A communal spirit warms this exuberant tribute to Steve Lacy, which brings together a great cast of players with varied mutual experiences and overlapping ties to Boston (alto saxophonist Jorrit Dijkstra and pianist Pandelis Karayorgis), Chicago (trombonist Jeb Bishop and bassist Nate McBride) and Amsterdam (drummer Han Bennink and violinist Mary Oliver).
The Whammies, named after a Lacy tune included here, approach the material with a sometimes cartoonish sense of play, which is right up the antic Bennink’s alley. “Ducks,” one of the songs he played with Lacy during the 1980s, is atwitter with honks and puckers. “Bone” boasts a schoolboy melody reminiscent of Thelonious Monk (whose “Locomotive” caps the album in surprisingly elegant fashion). “The Wire,” the most rambunctious track, trades in goose bumps with Oliver’s high pinched and plucked notes offsetting Dijkstra’s eerie whistling tones on lyricon, an analog synthesizer.

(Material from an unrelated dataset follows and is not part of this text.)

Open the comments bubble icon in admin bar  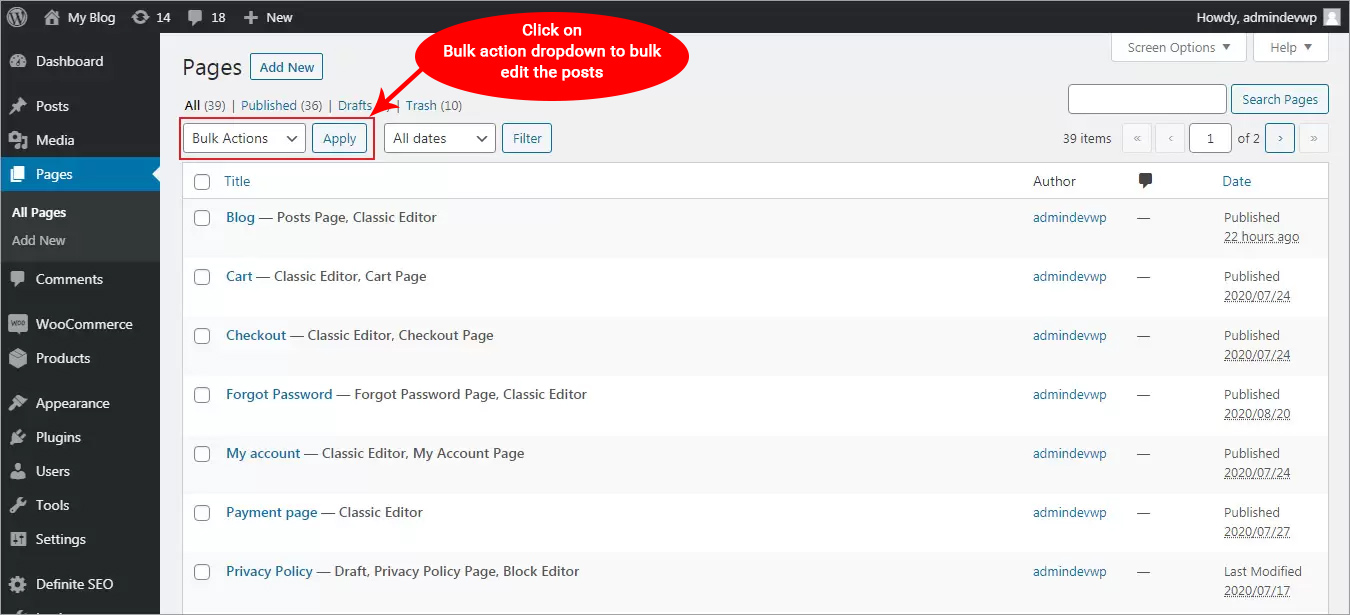194,17
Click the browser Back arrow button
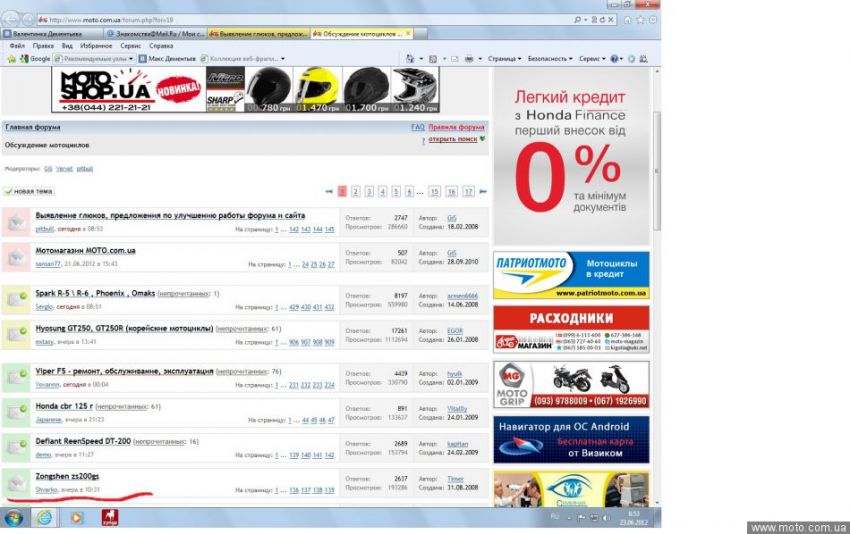The width and height of the screenshot is (850, 534). click(x=12, y=19)
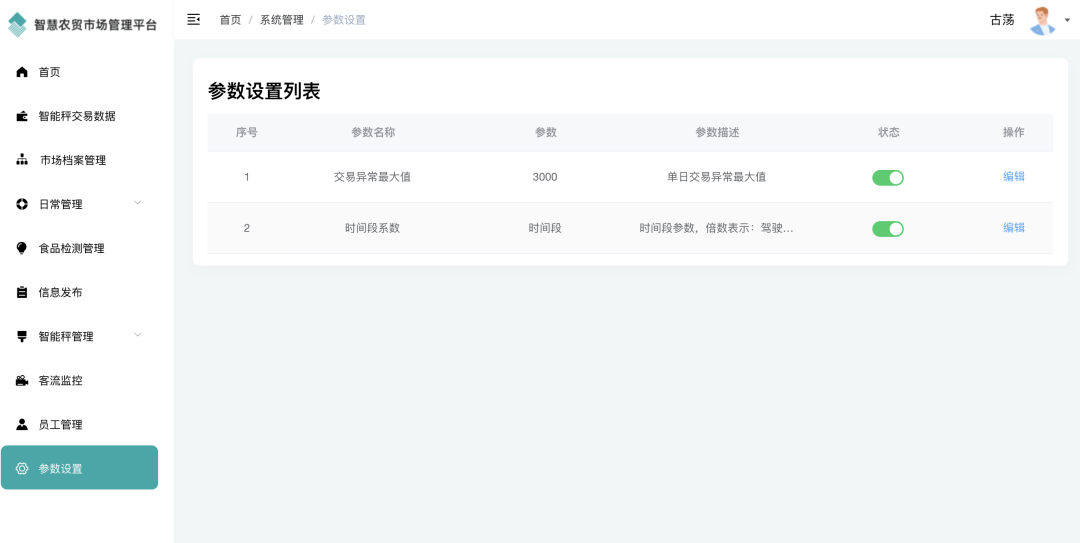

The earthy textures created by the hard-edged Karayorgis, cutting Dijkstra, robust Bishop and deep-bowing McBride keep the songs on edge. Sometimes the ensemble projects a raggedy looseness that reflects Lacy’s roots in Dixieland; sometimes it attunes itself to the blunt rhythms that distinguished Lacy’s approach to Monk. The album is one of the initial offerings of Dijkstra’s and Karayorgis’ Driff label, along with 1000 Words, a duo effort by Dijkstra and Bishop, both of whom deserve much wider recognition.